The Trump administration is moving to greenlight South32’s Hermosa Critical Minerals Project, a sprawling underground mine in Arizona’s Patagonia Mountains that would mark a milestone in the US effort to stop depending on foreign countries for the stuff that goes into batteries, defense systems, and industrial equipment.
A final environmental impact statement was issued by the US Forest Service on March 5, 2026. A Record of Decision, the formal federal approval, is expected by July 2026. If that timeline holds, it would make Hermosa the first critical minerals project to clear the full federal permitting gauntlet.
The price tag keeps climbing
South32’s Hermosa project was originally pegged at roughly $2 billion. Then, in April 2026, the company revised that figure upward to $3.3 billion, a roughly 50% jump from prior estimates of $2.2 billion.
Production has also been pushed back. The mine is now targeting the second half of fiscal year 2028 for first output.

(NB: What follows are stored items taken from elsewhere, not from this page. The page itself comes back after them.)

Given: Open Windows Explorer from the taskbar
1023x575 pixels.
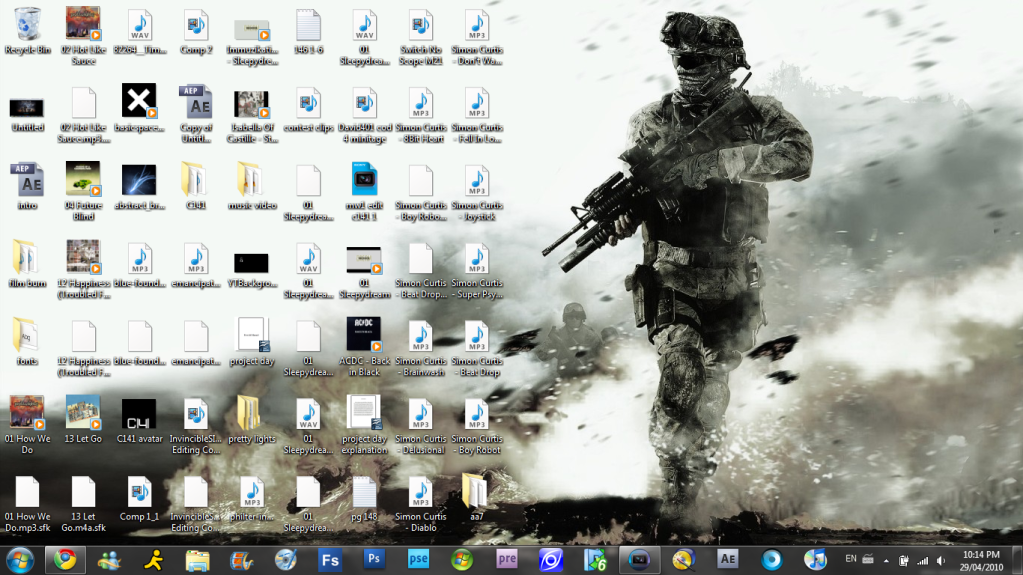Looking at the screenshot, I should 197,559.
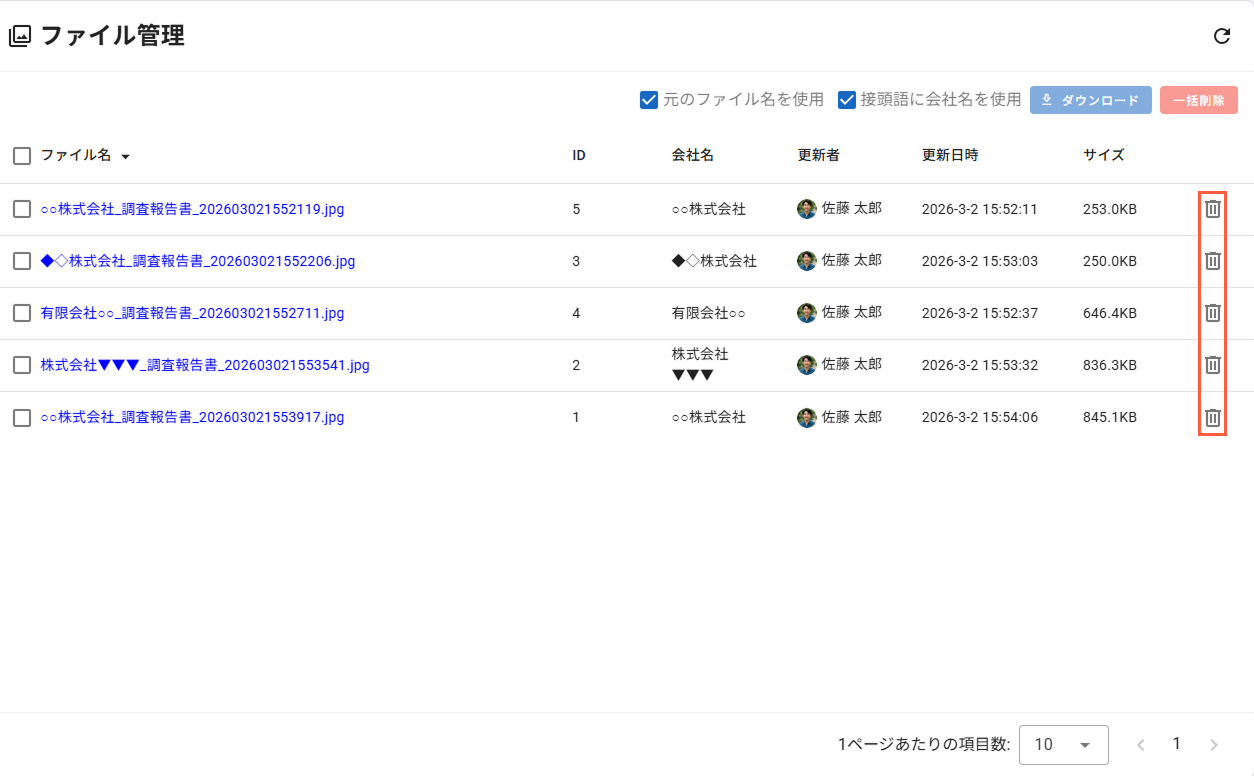The height and width of the screenshot is (776, 1254).
Task: Delete the ID 5 file via trash icon
Action: 1212,209
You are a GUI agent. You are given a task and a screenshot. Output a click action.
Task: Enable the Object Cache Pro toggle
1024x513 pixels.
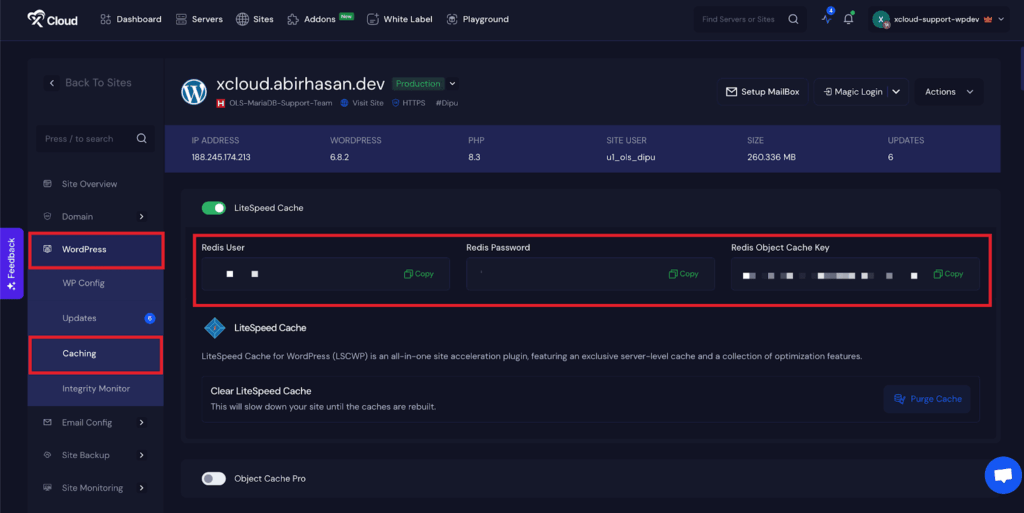click(x=214, y=479)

The Hermosa site, located in Santa Cruz County, is described as one of the largest undeveloped zinc resources on the planet. Beyond zinc, the mine would extract manganese, lead, silver, and copper.
Why Washington cares about zinc and manganese
The US hasn’t produced manganese domestically in decades. Manganese is a key ingredient in certain lithium-ion battery chemistries and steel production, and the country imports virtually all of it.
The Hermosa project got its first fast-track designation under the Biden administration’s FAST-41 permitting program. The Trump administration kept that designation in place and has continued pushing the approval process forward.
Environmental concerns aren’t going away
Local communities and environmental groups have raised concerns about water usage and air quality in the region surrounding the mine site. The Arizona Department of Environmental Quality is conducting its own reviews, and those state-level assessments will continue even as federal permits land.
South32 has been advancing construction work on private land while permitting for operations on public land works through the federal process.
What this means for investors
For South32, the revised $3.3 billion capital cost is the number to watch. If Hermosa reaches production in the back half of 2028, it would enter a market simultaneously trying to scale battery manufacturing, rebuild industrial supply chains, and reduce dependence on Chinese-controlled mineral processing.
The risk side of the ledger includes continued cost escalation, potential delays from state environmental reviews, and commodity price volatility.